DBO Rights

  • We have purchased a workflow software package and the software has an administrator tool for building forms and workflows.   The administrator function uses an account that must be granted dbo access.   We have our database hosted in a shared sql server hosting environment and the vendor for this environment is saying it is bad practice to allow an application id dbo access, and wants to disallow this.   We have argued that this does not impact other databases - only our own - but are not getting agreement.    My question is whether this sounds like a valid concern - and therefore this application is poorly designed - or whether the hosting vendor is being overly conservative.  I am not a SQL dba, but can understand why dbo rights are needed - and it seems to me that designing the application differently could overly complicate things.   The hosting vendor cannot explicitly say what might be so dangerous to others on the shared box, by allowing this.   I am looking for some ammunition to argue the point that we should be allowed this access - any examples, etc - unless they are right!

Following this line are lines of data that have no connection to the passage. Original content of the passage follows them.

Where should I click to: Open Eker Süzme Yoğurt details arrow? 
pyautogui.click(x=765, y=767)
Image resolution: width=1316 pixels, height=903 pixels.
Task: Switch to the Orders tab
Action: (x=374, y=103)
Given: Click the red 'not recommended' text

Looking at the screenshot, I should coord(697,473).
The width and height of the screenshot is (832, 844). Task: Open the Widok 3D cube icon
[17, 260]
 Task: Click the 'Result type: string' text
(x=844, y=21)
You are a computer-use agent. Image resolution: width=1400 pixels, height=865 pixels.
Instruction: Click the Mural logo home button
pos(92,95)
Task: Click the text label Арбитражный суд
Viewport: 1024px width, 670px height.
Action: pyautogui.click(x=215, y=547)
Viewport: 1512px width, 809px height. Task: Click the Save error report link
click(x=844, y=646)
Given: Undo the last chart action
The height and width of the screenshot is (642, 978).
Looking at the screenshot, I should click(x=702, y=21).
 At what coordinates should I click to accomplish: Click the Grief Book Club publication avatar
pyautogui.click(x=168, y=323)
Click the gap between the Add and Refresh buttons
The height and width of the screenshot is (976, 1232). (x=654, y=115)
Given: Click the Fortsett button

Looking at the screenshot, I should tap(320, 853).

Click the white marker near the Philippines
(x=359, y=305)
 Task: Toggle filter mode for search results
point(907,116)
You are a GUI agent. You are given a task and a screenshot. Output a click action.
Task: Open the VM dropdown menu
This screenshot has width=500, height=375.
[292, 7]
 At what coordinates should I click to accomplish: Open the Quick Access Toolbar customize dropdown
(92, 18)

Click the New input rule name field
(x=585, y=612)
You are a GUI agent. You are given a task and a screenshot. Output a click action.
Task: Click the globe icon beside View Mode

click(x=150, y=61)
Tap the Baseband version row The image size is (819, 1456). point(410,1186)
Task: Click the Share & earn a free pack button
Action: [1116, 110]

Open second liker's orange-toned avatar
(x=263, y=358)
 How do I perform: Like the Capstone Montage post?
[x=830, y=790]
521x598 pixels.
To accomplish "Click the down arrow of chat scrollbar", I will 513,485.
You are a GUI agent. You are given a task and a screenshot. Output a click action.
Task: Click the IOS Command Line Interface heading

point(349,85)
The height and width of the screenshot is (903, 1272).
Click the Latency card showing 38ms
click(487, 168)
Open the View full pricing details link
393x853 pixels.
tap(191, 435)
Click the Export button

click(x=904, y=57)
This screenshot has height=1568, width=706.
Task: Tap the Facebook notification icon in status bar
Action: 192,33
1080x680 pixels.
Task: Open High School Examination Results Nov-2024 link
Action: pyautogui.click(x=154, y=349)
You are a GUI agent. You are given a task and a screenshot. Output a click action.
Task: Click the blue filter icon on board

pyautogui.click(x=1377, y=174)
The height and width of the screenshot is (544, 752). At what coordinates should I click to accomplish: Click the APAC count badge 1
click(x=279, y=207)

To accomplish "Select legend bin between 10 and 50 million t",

  • The vendor is correct that practice of giving an application dbo access is not a great idea.  However, it is not unheard of in many "Packaged Solutions" software.  In my 6 years of experience I have seen this requirement on a number of programs including some notable ones such as PeopleSoft and a number of CRM programs.  I would be more concerned if dbo needed to be granted to a specific user, such as an nt login.  That brings human error into the equation, however if the only contact the dbo user will have to the database is through the application itself I would not consider it to be an extreme risk.  A good point however is you are the business client.  Even in the company I work for if software was purchased and required this access I could argue all I want but at the end of the day it is a business decision.  I am there to support the business even if I do not agree.  If something went wrong I would always have the pleasure of saying I told you so.

  • I don't think the hosting provider is being overly conservative. They are just trying to implement a best practice, if at all possible. However, if it's not do-able, it's not do-able.

    That being said... a lot of application docs say dbo rights are necessary but after doing a little investigation with the application it turns out they aren't. The application vendor either didn't have the staff to identify what was actually needed or didn't want to spend the resources to formally secure the database and document the minimums. However, as a customer the problem you probably face is if you want support and the app doesn't have dbo access, the vendor won't come to the table.

    K. Brian Kelley
    @kbriankelley

Viewing 3 posts - 1 through 3 (of 3 total)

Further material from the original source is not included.